■ **EXERCISE**:
Substitute "screen image" for each "screenshot" in the material below, keeping everything else the same. Leave the pictures out of your answer.

[Extracted records]
- - - - - - -
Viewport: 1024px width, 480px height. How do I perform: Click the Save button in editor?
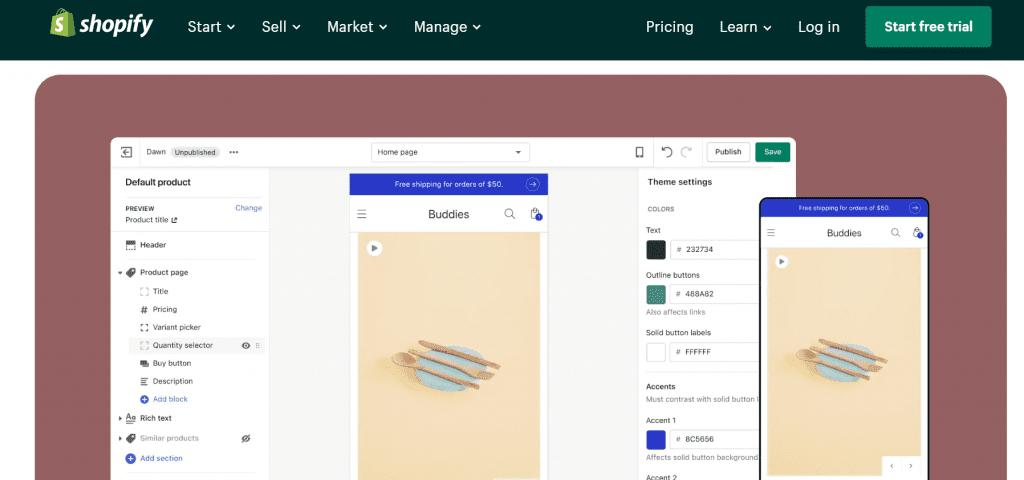[772, 152]
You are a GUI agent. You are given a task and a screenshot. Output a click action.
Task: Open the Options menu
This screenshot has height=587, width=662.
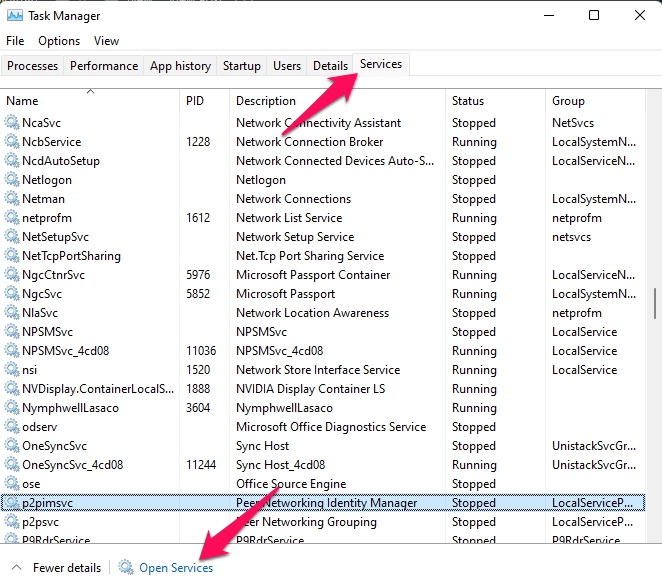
- - - - - - -
■ **FINAL ANSWER**:
Viewport: 1024px width, 480px height. How do I perform: Click the Save button in editor?
[772, 152]
You are a GUI agent. You are given a task and a screen image. Output a click action.
Task: Open the Options menu
This screen image has height=587, width=662.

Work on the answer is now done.